HDL a negative risk factor? or cholesterol efflux??


Although the data on HDL being protective of atherosclerotic disease is pretty consistent, there are negative studies, and the data on medications which dramatically improve HDL levels (eg, the cholesteryl ester transfer protein --CETP --inhibitors, such as torcetrapib) are clinically disappointing. there have been several explanations for this. for example, some HDL particles are "pro-inflammatory" and elicit an atherosclerotic response (which may be related to apolipoprotein C-III). a new article in NEJM highlights another angle -- that the issue is not the HDL number, but HDL's functionality in the reverse transport of cholesterol, as measured by the cholesterol efflux capacity (see lipids HDL efflux capacity vs amt NEJM 2014 in dropbox, or DOI: 10.1056/NEJMoa1409065).
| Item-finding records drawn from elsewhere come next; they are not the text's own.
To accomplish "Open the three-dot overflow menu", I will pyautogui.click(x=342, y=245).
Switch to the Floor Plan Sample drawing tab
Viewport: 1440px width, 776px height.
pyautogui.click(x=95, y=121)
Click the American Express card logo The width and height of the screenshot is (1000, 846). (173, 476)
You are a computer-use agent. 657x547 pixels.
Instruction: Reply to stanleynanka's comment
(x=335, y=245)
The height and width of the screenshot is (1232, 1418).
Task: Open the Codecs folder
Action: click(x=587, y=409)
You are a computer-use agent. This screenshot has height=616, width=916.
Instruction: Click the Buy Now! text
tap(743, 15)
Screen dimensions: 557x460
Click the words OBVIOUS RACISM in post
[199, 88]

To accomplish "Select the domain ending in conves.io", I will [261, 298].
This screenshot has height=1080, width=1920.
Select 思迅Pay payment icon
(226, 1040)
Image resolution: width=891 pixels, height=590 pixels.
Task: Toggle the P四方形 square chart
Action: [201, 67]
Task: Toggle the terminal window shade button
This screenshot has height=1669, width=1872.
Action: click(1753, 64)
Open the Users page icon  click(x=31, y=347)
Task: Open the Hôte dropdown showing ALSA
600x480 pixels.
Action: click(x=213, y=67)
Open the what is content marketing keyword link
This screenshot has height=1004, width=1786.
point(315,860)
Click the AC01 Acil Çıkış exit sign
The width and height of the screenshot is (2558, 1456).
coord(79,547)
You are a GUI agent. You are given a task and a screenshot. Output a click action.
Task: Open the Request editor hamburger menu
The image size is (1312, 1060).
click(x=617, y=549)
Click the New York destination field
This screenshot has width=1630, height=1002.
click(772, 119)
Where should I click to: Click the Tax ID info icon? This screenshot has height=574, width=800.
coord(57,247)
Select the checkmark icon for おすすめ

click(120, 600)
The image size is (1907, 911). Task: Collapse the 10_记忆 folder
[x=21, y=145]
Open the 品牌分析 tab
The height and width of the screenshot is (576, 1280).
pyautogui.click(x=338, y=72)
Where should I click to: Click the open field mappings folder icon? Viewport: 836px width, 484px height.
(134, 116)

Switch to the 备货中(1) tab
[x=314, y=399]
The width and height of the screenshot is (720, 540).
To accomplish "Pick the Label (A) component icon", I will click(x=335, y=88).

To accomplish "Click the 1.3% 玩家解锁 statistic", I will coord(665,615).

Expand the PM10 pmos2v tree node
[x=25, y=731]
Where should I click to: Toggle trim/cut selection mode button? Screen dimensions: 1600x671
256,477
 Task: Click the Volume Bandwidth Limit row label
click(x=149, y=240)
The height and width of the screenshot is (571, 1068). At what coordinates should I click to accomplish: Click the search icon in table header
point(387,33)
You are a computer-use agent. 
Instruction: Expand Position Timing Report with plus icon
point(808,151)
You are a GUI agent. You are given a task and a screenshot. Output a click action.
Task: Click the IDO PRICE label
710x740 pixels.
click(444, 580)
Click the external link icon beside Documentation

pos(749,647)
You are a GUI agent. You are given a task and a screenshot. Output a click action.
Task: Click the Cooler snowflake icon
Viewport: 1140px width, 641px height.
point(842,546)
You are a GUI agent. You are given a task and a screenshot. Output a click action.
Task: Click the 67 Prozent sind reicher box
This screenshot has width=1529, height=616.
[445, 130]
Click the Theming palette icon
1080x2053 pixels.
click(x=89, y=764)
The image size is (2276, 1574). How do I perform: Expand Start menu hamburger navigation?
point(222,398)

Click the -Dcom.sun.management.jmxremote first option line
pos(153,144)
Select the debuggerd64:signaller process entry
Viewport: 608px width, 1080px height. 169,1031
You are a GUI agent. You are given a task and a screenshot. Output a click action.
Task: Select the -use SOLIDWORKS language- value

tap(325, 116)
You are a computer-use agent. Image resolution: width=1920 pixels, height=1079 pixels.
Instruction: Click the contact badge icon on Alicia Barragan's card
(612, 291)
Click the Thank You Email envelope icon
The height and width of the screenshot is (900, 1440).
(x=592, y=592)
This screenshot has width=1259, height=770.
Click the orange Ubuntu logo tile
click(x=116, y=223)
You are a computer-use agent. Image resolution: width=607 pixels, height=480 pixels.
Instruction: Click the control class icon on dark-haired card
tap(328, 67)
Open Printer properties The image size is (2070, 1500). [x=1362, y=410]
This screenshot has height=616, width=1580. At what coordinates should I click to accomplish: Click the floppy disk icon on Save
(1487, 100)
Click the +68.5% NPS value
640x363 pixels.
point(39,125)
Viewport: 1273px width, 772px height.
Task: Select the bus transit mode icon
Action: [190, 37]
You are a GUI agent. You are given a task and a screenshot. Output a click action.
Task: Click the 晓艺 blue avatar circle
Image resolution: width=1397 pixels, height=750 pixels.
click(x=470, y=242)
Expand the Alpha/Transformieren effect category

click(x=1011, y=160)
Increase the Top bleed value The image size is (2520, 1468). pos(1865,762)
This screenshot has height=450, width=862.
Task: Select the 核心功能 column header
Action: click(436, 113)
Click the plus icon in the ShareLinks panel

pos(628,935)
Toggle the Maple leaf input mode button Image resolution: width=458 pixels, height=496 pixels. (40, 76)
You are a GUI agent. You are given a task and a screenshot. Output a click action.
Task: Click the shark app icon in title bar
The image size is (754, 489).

This article looks at the Dallas Heart Study, where they measured HDL levels, HDL particle concentrations, and cholesterol efflux capacity in 2924 adults free of cardiovascular disease and followed people a median of 9.4 years, assessing the primary endpoint of nonfatal MI, nonfatal stroke, coronary revascularization, or cardiovascular death.  results:

--median age 42; 43% male; 49% Black, 30% White; 30% hypertensive; 10% diabetic; 28% smoking; baseline total cholesterol 177, triglycerides 96, LDL 104, non-HDL 127, HDL 47, HDL particle concentration 32.8 mmol/L, Lp(a) 48, hs-CRP 2.7, coronary-artery calcium >10 Agatston units 19%. (ie, a pretty young and healthy crew)
--HDL cholesterol had significant correlations with: BMI, waist-to-hip ratio, visceral and truncal fat, adiponectin, leptin, insulin resistance, and CRP. 35% of variance of HDL was atributable to these other risk factors
--HDL particle concentration correlated with only waist-to-hip ratio, adiponectin and leptin levels; cholesterol efflux capacity correlated only with adiponectin and only to a small degree only. 3% of efflux capacity was attributable to other risk factors.
--132 patients had primary cardiovascular events over the 9.4 years.
--there was an inverse trend for baseline HDL to be associated with cardiovascular events, though even less pronounced when controlling for other risk factors.
--there was an inverse association between HDL particle concentration, adjusting for both the cardiac risk factors and HDL level (HR 0.53, 0.31-0.89)
--there was a graded inverse relationship between cholesterol efflux capacity and cardiovascular endpoints, comparing 4th vs 1st quartlile having HR 0.44 (0.27-0.73), without attenuation by other cardiac risk factors, HDL level, and HDL particle concentration.
--adding cholesterol efflux capacity to the traditional cardiac risk factors significantly improved the risk-prediction indexes.

so, what does this all mean?
--function is more important than just being there. it has been shown that there nonfunctional HDLs, as noted above. cholesterol efflux capacity, as shown in this study, is likely the most important functional role of HDL, though HDL also has antioxidant properties, decreases blood viscosity, improves endothelial function, and inhibits platelets.
--as commented on in the NEJM article, there is an assay for cholesterol efflux capacity which is now scalable to large numbers of patients (though i highly doubt it is commercially available, and i would wait for more large studies before ordering it anyway).
--I am always concerned that the newest article that comes out negates the trove of prior findings. the reality is that this Dallas Study was of very healthy people, there were not a lot of cardiac events (132 in 2924 patients followed almost 10 years -- only 4.4% !!), and so many previous articles have found that HDL is protective in population studies. and every article I've seen which looks at cardiac clinical outcomes has found that the cholesterol/HDL ratio is more predictive of events than the LDL (i've seen at least 6 such studies).  so, there is a really good reason that the Framingham Risk Score and others  incorporate the total cholesterol and HDL in their risk models.  The negative press on HDL is largely based on the negative intervention studies (eg with the CETP inhibitors, or with niacin, both of which probably create collateral damage on the vascular system).
--bottom line for now: until a commercial, inexpensive assay becomes available which reliably predicts atherosclerotic events better than HDL levels, we should continue measuring HDL levels and incorporating them into our cardiac risk assessment.